Vouch is a new, technology-first insurance company, backed with $100M in funding from world-class investors. Like Stripe for payments or Brex for credit cards, Vouch is creating the go-to business insurance for high growth companies.

We're doing this by making insurance fast, responsive, and focused on our customer -high growth and innovative companies. Instead of printed PDF applications and week-long waits, Vouch is building new technology to solve real problems, writing policies that actually cover relevant startup scenarios, and designing simple experiences in an otherwise frustrating industry.

What does a work environment look like at Vouch?

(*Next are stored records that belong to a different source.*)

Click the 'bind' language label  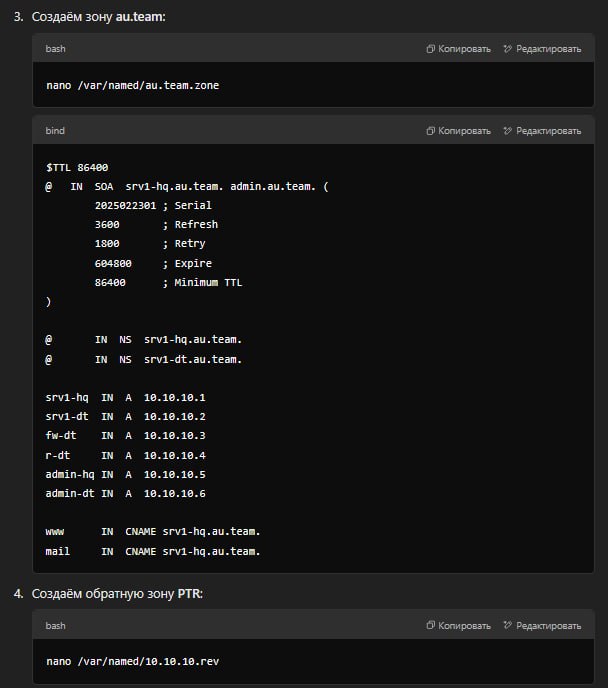tap(55, 130)
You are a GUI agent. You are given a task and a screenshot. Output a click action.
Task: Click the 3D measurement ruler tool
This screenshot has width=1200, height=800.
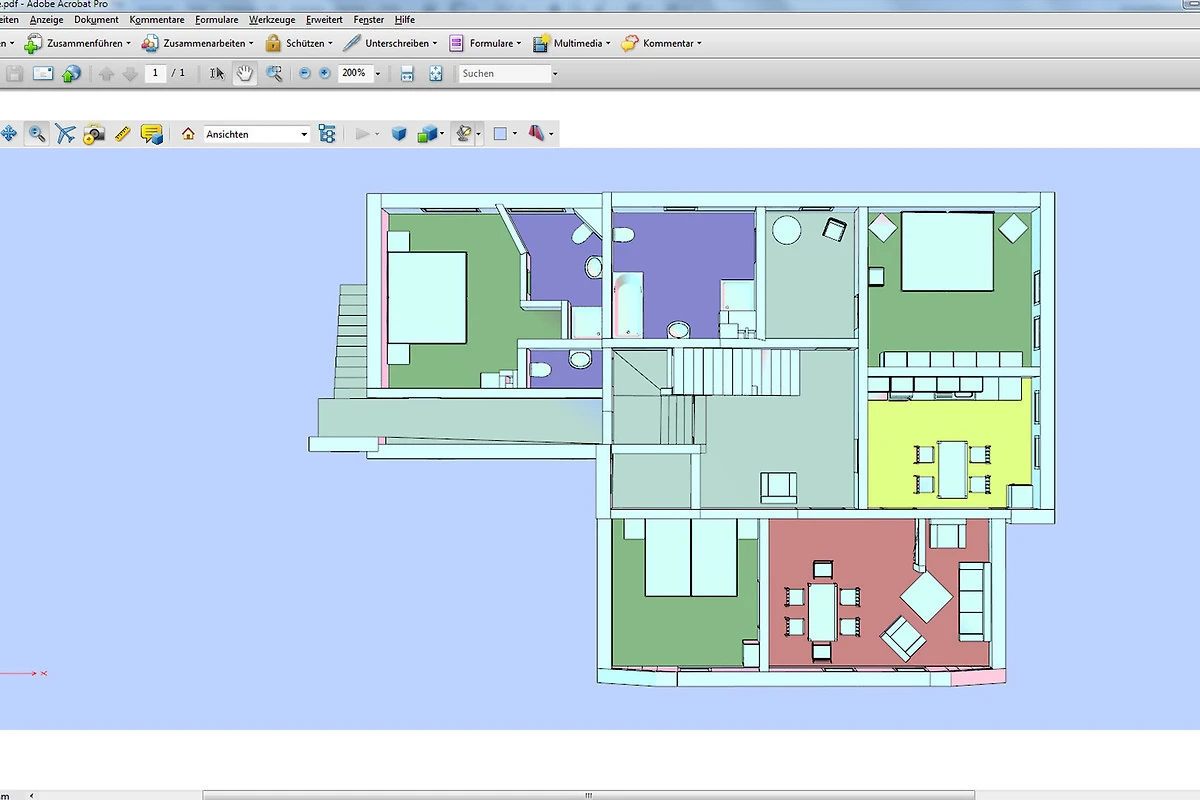coord(122,134)
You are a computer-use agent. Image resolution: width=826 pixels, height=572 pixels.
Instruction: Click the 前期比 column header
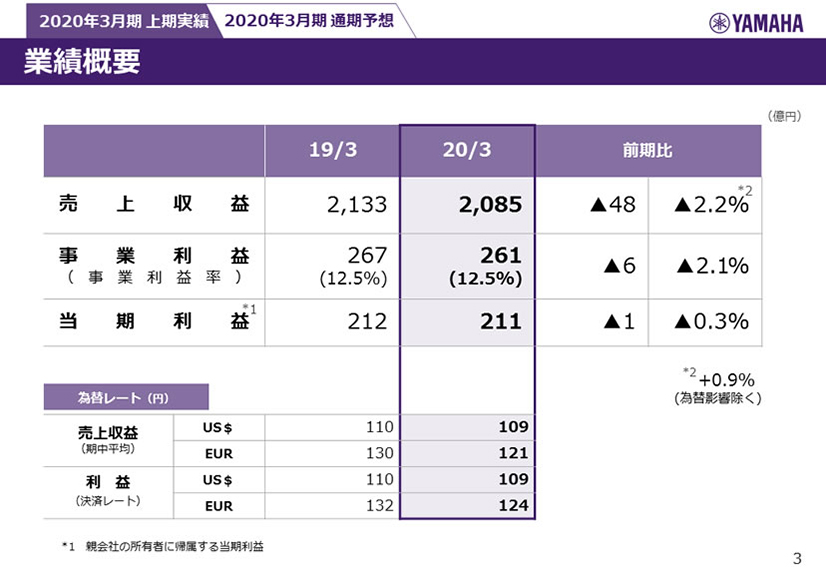coord(647,151)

Vouch has a 3-HQ model: Office-Based, Office-Linked, and Remote-First. This role is Remote-First, which means that team members can work from anywhere in the U.S. so long as they can work during Vouch core collaboration hours (9am-3pm PT Mon-Fri).

Role Responsibilities:

In this role, you will be the leader and subject matter expert on Vouch's security and privacy programs. You will lead cross-functional privacy reviews for Vouch's products against state, federal, global, and industry security and privacy frameworks. You will also collaborate cross-functionally to drive security best practices throughout program or product life cycles. You will operationalize and scale enduring programs related to regulatory, customer, and corporate security requirements. In this role, you will work closely with product, engineering, legal, and compliance teams. This role is an opportunity to make an immediate and lasting impact on the future of Vouch's data and security practices.

Job Duties:

• Engage with cross-functional stakeholders to define security, risk, and compliance requirements
• Advise on the legal and regulatory requirements that apply to Vouch's business
• Facilitate discussion and coordination among product managers, engineering teams, and privacy stakeholders across the company to develop creative solutions to privacy-by-design challenges
• Drive and support privacy programs that meet legal and industry requirements.
• Lead, coordinate and manage internal and external assessments of Vouch's privacy and security programs and processes
• Lead cross-functional teams through full program lifecycles by defining scope/success criteria, setting expectations, establishing timelines, implementing solutions, and measuring success and lessons learned
• Assist and advise on data governance and management as it pertains to Vouch's privacy and security programs and processes
• Define processes end-to-end and drive improvements for maximum impact
• Operationalize strategic security and privacy programs by making them efficient, scalable, reliable, and auditable
• Develop, implement, and iterate on program management procedures, frameworks, and metrics to achieve business goals with defined success criteria
• Quarterback security incident responses and retrospectives
• Review vendor security questionnaires
• Identify program risks and drive the implementation of recommended mitigations
• Drive cross-functional and effective communications throughout the program lifecycle, providing the visibility and transparency required to ensure cross-functional team and stakeholder alignment
• Develop, define and report on program health and success metrics

About you:

• J.D (2016 or earlier) and admitted to practice law in one or more states
• 5+ years of work experience in or advising on Security or Privacy Program Management
• Analytical, problem-solving, negotiation and organizational skills with a clear experience focusing under pressure
• Experience driving projects end-to-end independently, including evaluating, defining and improving end-to-end processes
• Experience influencing stakeholders and partner teams, especially in collaborating with different individuals across the organization and within other geographies
• Communication skills across technical and non-technical stakeholders and attention to detail
• Experience managing competing priorities and simultaneous/concurrent projects in a fast-paced environment

Nice to have:

• SANS, CISSP, CIPP, CIPM, CIPT or other related certifications
• Familiarity/experience with compliance programs such as GDPR, ISO27001, IS027018, SOC 2 PCI, NYDFS Cybersecurity Rule, and CCPA
• Experience with Compliance, Risk, IT Audit, or Technical Program Management
• Experience working in a financial services or insurance business

Vouch provides a number of benefits to help you bring your best self to work:

• Competitive compensation and equity packages
• Health, dental, and vision insurance
• Parental leave
• Flexible vacation time (Unlimited PTO)
• Wellness allowance ($80/month)
• Technology allowance ($100/month)
• Monthly Doordash credits ($80/month)
• On-time Work-from-Home Stipend ($500)

Vouch believes in putting our people first and building a diverse team is at the front of everything that we do. We welcome people from different backgrounds, experiences, and perspectives. We are an equal opportunity employer and celebrate the diversity of our growing team.